Colombia debe dar una oportunidad a la paz

Por primera vez en 52 años, una niña nació en una Colombia en paz. Vino al mundo el 26 de septiembre, minutos después haberse firmado el histórico Acuerdo de Paz. Este es un logro impresionante, porque, después de todo, la vida de cada colombiano vivo ha estado marcada por una guerra de medio siglo. El camino para llegar al acuerdo estuvo lleno de dificultades y lo que viene para el país en orden de asegurar la consecuente paz, será aún más desafiante.

Un reto grande se avecina rápidamente. Los colombianos tendrán que acudir a las urnas para ratificar, en el plebiscito del próximo 2 de octubre, el acuerdo, al que no fue nada fácil llegar. Y aunque tiene algunos defectos –no hay tal cosa como un acuerdo perfecto-, este es, de lejos, el mejor al que se ha llegado con la guerrilla más grande -las Fuerzas Armadas Revolucionarias de Colombia, FARC-EP-. Pondría fin definitivo al último gran conflicto armado de América Latina.

Lo que está en juego es mucho más que el regreso a la guerra. El acuerdo de paz incluye grandes reformas e inversiones y podría mejorar la calidad de vida de la mayoría de los colombianos, especialmente los más pobres en las zonas rurales. No sólo reclama reformas agrarias: ofrece, además, un nuevo enfoque para abordar el problema de las drogas ilícitas, incluyendo el restablecimiento de la autoridad gubernamental en áreas antes controladas por las FARC.

Es comprensible que los colombianos tengan prevenciones frente a concesiones a las FARC. Después de todo, más de 220.000 soldados, guerrilleros y civiles han muerto en los combates, y casi siete millones de colombianos han sido desplazados de sus hogares durante el último medio siglo. Existen preocupaciones reales acerca de si la guerrilla entregará todas sus armas con o sin supervisión de la ONU. Tienen motivos para ser cautelosos, este camino lo han recorrido antes.

Podría decirse que la cuestión más delicada tiene que ver con el tema de cómo tratar los crímenes de guerra. Según los términos del Acuerdo de Paz, aquellos que admitan las atrocidades más graves, incluidas las ejecuciones, recibirán penas reducidas de solo cinco a ocho años, con la obligación de prestar servicio comunitario. Y a aquellos implicados en delitos menos graves –como el tráfico de drogas- se les concederá amnistía. Muchas personas sienten que esto deja libres muy fácilmente a los soldados y guerrilleros que han violado derechos.

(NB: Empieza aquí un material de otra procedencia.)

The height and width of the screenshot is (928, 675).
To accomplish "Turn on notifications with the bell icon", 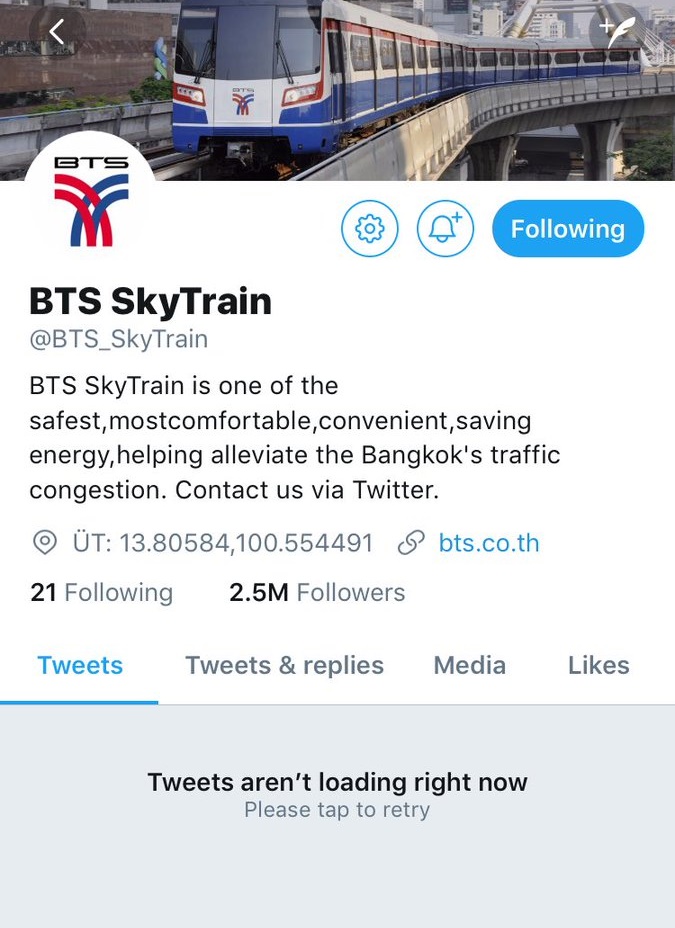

El tema de la adjudicación de responsabilidad por crímenes de guerra suele ser una de las partes más difíciles en un proceso de paz. Los críticos a menudo presentan el tema como una elección entre paz o justicia. Esa es una falsa dicotomía. Colombia puede lograr ambos. Si las autoridades implementan el acuerdo de paz con cuidado, deberán ser capaces de conciliar los intereses y las necesidades legítimas de las víctimas, con los requerimientos legales de hacer que los criminales respondan por sus delitos.

El coraje y la convicción de los líderes de Colombia no tienen paralelo en la historia reciente. Las negociaciones en La Habana, que empezaron en el 2012, fueron tensas y agotadoras. Sin embargo, los equipos negociadores sacaron el proceso adelante. A todo lo largo del proceso fueron desafiados por un coro de voces hostiles y una creciente polarización en todo el país.

Es por supuesto el pueblo colombiano, incluyendo víctimas y sobrevivientes, el que debe ser reconocido. Cuando el presidente Santos firmó el acuerdo, anunció: “Hoy es el comienzo del fin del sufrimiento, el dolor y la tragedia de la guerra”. Son los que han sufrido más, quienes le están dando a la siguiente generación una oportunidad que muchos ciudadanos creyeron nunca se materializaría, la oportunidad de vivir en paz.

Fernando Henrique Cardoso es expresidente de Brasil y Ricardo Lagos, expresidente de Chile. Son miembros de la Comisión Global de Política de Drogas.